▶ [Excerpted records]
---
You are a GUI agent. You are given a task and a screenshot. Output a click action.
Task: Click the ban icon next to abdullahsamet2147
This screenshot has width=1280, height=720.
---
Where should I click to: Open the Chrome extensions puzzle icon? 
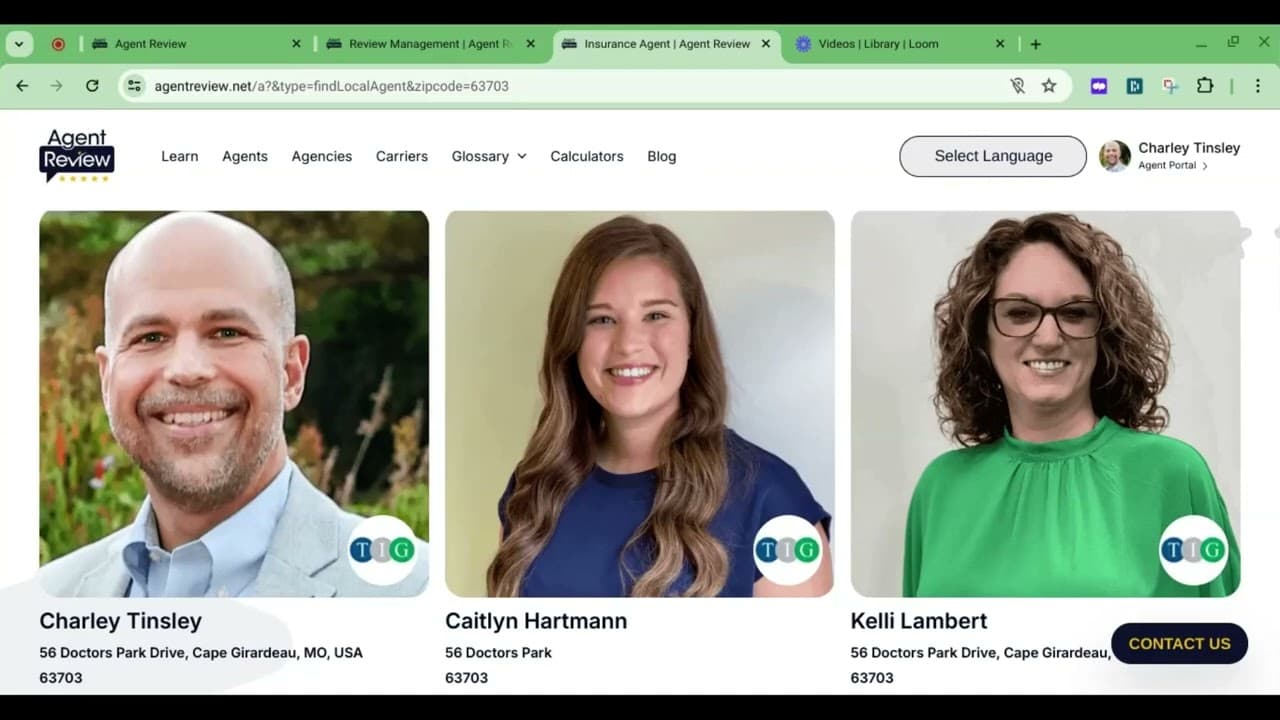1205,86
---
▶ [Instructions for the task]
Whenever "screenshot" occurs in a line of the entries, copy that line.

▶ [Answer to the problem]
You are a GUI agent. You are given a task and a screenshot. Output a click action.
This screenshot has width=1280, height=720.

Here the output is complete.